Financial tips for business owners for the New Year

16 years ago
By Steve Gagnon

    We are in the process of closing the door to one of the most tumultuous economic times in our history. I’m sure many of us are hopeful 2010 will bring about some change for the better. While we cannot control all of the factors shaping our economy, we do have some power over our own financial situations. For business owners, especially, now is an excellent time examine your current credit and financial operations, improve efficiencies, consider some new options, and prepare for the future.     Start by taking advantage of opportunities scheduled to end on Dec. 31, 2009, especially the temporary increase in the Section 179 deductions and bonus depreciation. Enacted under the Economic Stimulus Act of 2008 and extended by the American Recovery and Reinvestment Act of 2009, both bring significant tax benefits. Section 179 allows businesses to deduct the full purchase price of equipment that is financed or leased, and it increases the limit on such purchases from $125,000 to $250,000. The bonus depreciation allows businesses to deduct an additional 50 percent of equipment purchase costs in the first year.
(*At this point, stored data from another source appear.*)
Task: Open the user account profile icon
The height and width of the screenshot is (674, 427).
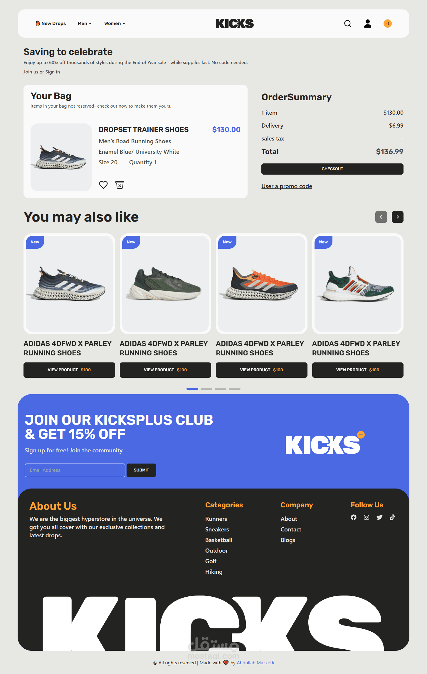Action: click(x=368, y=24)
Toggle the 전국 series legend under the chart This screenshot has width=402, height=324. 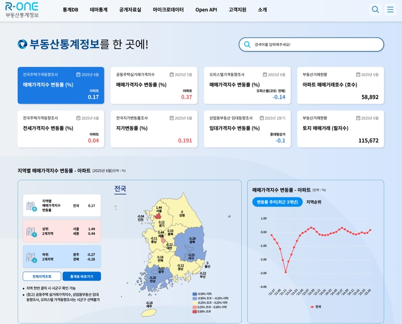point(315,307)
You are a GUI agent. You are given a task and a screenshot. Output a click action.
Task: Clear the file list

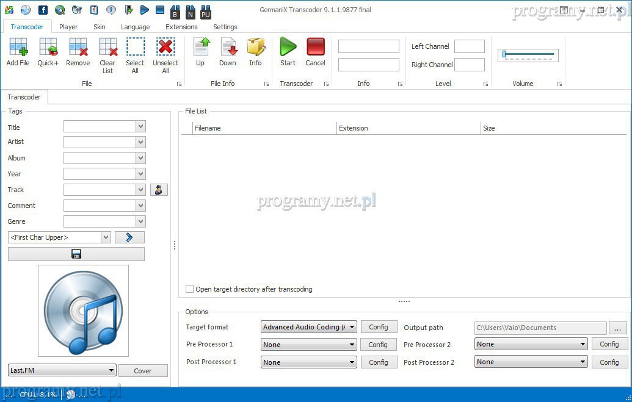tap(107, 48)
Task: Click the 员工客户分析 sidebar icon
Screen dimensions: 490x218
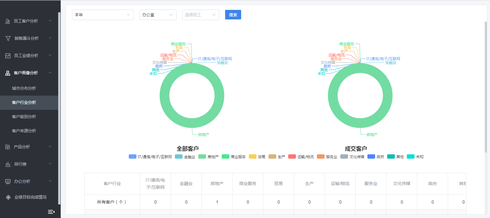Action: point(8,21)
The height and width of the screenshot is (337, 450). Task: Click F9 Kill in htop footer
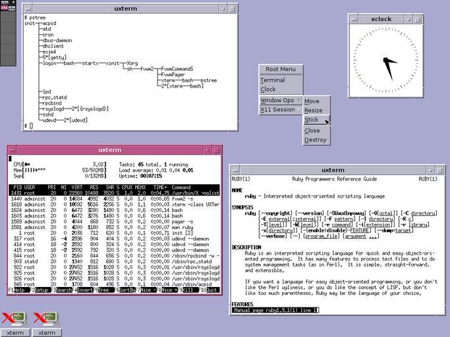pyautogui.click(x=188, y=290)
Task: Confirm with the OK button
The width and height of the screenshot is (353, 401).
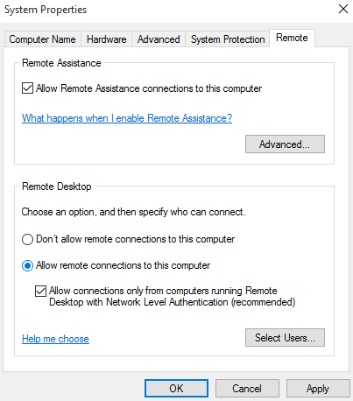Action: tap(176, 389)
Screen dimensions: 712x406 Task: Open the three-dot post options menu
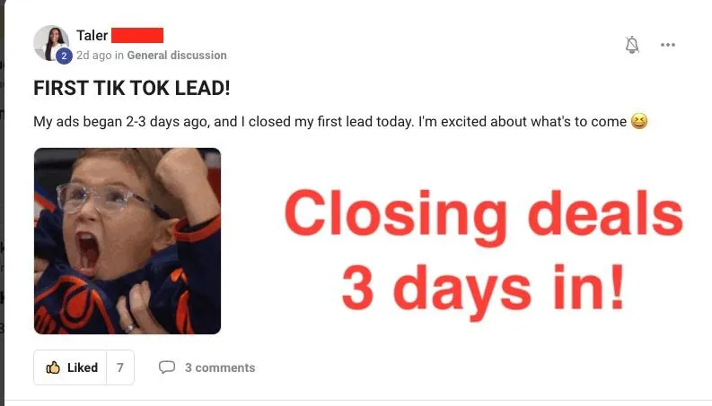coord(667,45)
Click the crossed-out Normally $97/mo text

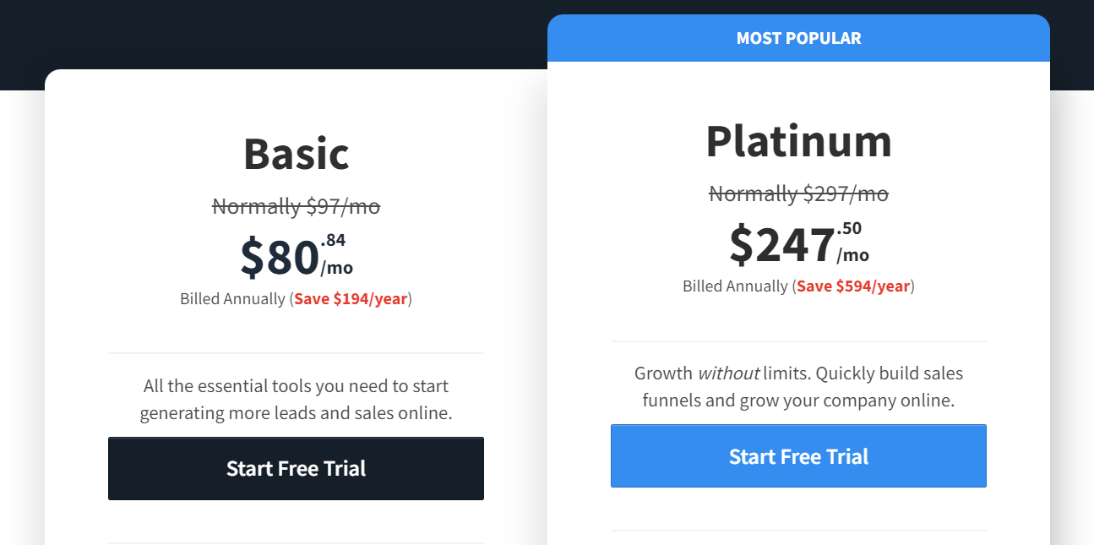(x=296, y=206)
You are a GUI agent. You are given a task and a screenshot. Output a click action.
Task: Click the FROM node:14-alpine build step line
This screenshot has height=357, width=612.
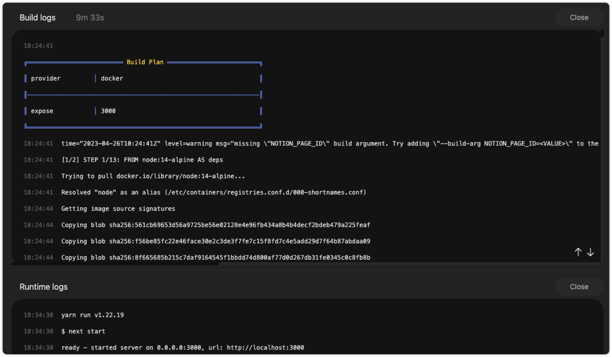(x=143, y=159)
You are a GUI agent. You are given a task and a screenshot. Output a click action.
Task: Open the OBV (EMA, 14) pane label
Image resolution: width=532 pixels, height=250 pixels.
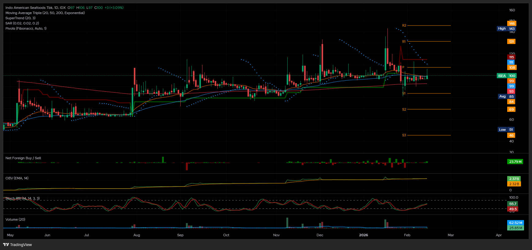[17, 178]
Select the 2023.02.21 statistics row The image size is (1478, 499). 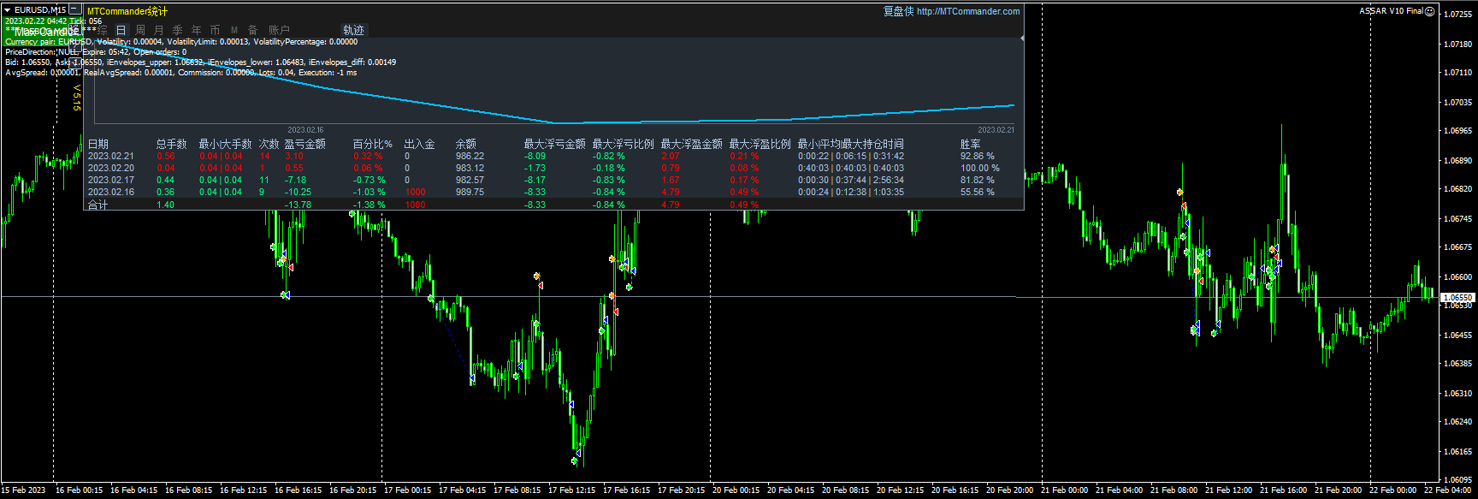click(111, 156)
Both the temporary increase in Section 179 and the bonus depreciation are scheduled to end with 2009.
    Federal legislation regarding U.S. Small Business Administration (SBA) loans effectively reduced fees for borrowers and provided higher loan guarantees for banks this year. However, the program was in such high demand that funds have been depleted, bringing an end to these two initiatives from the Recovery Act. Proposed legislation would extend these fee eliminations and higher guarantees, but the outcome is yet to be determined. Part of the American Recovery and Reinvestment Act, these measures made it easier throughout 2009 for businesses to get financing from SBA-preferred lenders.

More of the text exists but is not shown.